Al’s work made me happy when I was a boy. It makes me happy now. Joy is an essential but often overlooked component of Al’s music and Al’s world. Some of that joy comes secondhand, from the songs Al is spoofing. A song does not have to be great to give people joy. “Party in the USA” for example, is nothing more than an infectious bubblegum pop song but that doesn’t make, or Al’s exquisitely dark parody any less joyful. 

Songs don’t get much happier than Pharrell’s “Happy.” Being a canny hit-maker, The Neptunes frontman recorded a song for the Despicable Me 2 soundtrack that might actually be too cheerful and upbeat for even a shiny CGI children’s cartoon. “Happy” is the title. Happy is also the vibe. Happy is also the subject matter. And happy is what the song makes you unless you’ve got the soul of a pre-transformation Grinch. 

Pharrell is a phenomenally talented writer, producer, multi-instrumentalist and pop icon who has written, produced and guested on roughly four thousand songs that all sound pretty much the same. “Blurred Lines”, “Get Lucky” and “Happy” sound like all of Pharrell’s other songs, only better. Al adroitly cherry-picked the Virginia hit-maker’s biggest, most ubiquitous smashes, preserving the elements that spark joy and cutting out the problematic/rapey/Robin Thicke parts.  

“Tacky” is a satire of vulgarity, American-style but it is also a tongue-in-cheek celebration of vulgarity as well. “Tacky” captures how freeing and liberating it can be to purposefully disregard the dreary rules of propriety, to follow your own bliss and live your best life, even if that entails perpetually doing things that would fill most people with shame. 



Part of what makes “Tacky” such a vulgar delight is the immense pleasure Al takes in outlining his character’s crimes against decorum. Al is just as giddy singing about his collection of used liquor bottles as Pharrell is crooning about pure bliss.

With references to practicing twerking moves in line at the DMV, a YOLO license and live-tweeting a funeral and taking a selfie with the deceased, “Tacky” is incontrovertibly a product of a very specific cultural moment. It’s dated in the best possible way. Of course the raging hurricane of bad taste and terrible judgment singing it is going to glom onto the timeliest and most ephemeral of trends and fads, right around the time they lose what little cultural currency they might have once possessed.

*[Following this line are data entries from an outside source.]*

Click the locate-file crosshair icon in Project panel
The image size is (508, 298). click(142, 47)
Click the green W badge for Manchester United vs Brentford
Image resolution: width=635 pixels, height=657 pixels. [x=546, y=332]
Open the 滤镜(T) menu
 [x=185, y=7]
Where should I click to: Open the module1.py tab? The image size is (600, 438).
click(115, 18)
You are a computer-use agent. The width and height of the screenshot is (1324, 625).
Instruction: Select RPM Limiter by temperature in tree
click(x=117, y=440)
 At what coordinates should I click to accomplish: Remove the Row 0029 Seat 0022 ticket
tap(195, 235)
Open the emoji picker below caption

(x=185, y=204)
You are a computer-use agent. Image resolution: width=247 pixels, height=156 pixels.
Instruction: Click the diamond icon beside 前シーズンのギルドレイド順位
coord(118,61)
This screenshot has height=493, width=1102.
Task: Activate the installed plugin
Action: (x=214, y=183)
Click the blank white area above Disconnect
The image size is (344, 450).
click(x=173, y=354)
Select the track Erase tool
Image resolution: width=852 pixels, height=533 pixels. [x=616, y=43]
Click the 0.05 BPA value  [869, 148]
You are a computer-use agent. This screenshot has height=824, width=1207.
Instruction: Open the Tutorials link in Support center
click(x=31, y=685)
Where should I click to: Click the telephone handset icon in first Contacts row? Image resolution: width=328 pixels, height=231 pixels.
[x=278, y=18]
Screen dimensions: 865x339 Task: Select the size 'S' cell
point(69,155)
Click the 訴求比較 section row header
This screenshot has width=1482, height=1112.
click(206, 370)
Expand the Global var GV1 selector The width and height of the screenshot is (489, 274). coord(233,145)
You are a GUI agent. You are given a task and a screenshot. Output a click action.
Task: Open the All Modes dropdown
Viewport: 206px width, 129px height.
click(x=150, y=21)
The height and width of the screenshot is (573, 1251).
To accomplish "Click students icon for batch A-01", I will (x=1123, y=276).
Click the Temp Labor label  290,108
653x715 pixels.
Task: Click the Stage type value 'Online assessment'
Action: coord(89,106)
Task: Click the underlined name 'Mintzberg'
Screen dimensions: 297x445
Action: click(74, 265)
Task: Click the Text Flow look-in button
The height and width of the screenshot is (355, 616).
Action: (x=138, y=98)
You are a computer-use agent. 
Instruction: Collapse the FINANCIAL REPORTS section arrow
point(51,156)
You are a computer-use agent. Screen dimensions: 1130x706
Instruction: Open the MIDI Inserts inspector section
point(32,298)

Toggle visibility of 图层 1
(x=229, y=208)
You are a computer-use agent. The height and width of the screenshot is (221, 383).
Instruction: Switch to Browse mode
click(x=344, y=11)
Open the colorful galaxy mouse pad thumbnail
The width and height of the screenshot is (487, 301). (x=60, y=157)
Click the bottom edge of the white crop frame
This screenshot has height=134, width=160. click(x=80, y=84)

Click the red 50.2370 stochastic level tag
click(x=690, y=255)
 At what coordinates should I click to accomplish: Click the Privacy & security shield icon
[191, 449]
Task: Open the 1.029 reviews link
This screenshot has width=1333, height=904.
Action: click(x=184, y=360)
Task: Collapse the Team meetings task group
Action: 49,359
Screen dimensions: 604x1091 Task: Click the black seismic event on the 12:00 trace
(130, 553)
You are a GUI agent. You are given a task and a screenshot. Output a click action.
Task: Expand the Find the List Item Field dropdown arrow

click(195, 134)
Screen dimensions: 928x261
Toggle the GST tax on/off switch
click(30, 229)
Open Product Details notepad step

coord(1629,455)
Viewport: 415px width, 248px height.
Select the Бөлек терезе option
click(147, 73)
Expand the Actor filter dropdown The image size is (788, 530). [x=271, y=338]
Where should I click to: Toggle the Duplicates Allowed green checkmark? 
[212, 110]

Appropriately, the Ed Hardy shirt worn with fluorescent orange pants in “Tacky” was already a dated reference in 2014 but that’s utterly fitting, since to be truly tacky, to embrace tackiness as a lifestyle, you need to be deeply disinterested in keeping up with the times. To be truly tacky requires an astonishing level of obliviousness, both in terms of how you see yourself and how you see the world. 

Speaking of icons of bad taste and tackiness, longtime Al collaborator Lisa Popeil (of the Popeil family) contributes backup vocals here, as she has for many songs dating back to the 1980s. I hope that when Al calls upon Lisa’s talents he leaves a four-word voicemail message for her in his very best Fred Schneider whine begging, “HELP ME, MRS. POPEIL!”


On “Tacky”, Al makes shameless vulgarity feel like freedom, freedom from rules, freedom from elitism and freedom from excessive self-consciousness and self-awareness. About two years after the release of “Tacky” the American people elected the most brazenly tacky presidential candidate this side of Billy Jack star Tom Laughlin (who I’m sure I don’t need to remind you ran for president repeatedly), who ran on a platform that posited tackiness as an essential, necessary rebuke to the cultural over-sensitivity of the elites. Tackiness doesn’t seem quite so innocuous in Trump’s hands but on “Tacky”, tackiness is just good, dumb, liberating fun, as long as you’re not the one stuck behind a drunk guy taking off his shirt at the bank or the waiter being threatened with a bad Yelp review of course.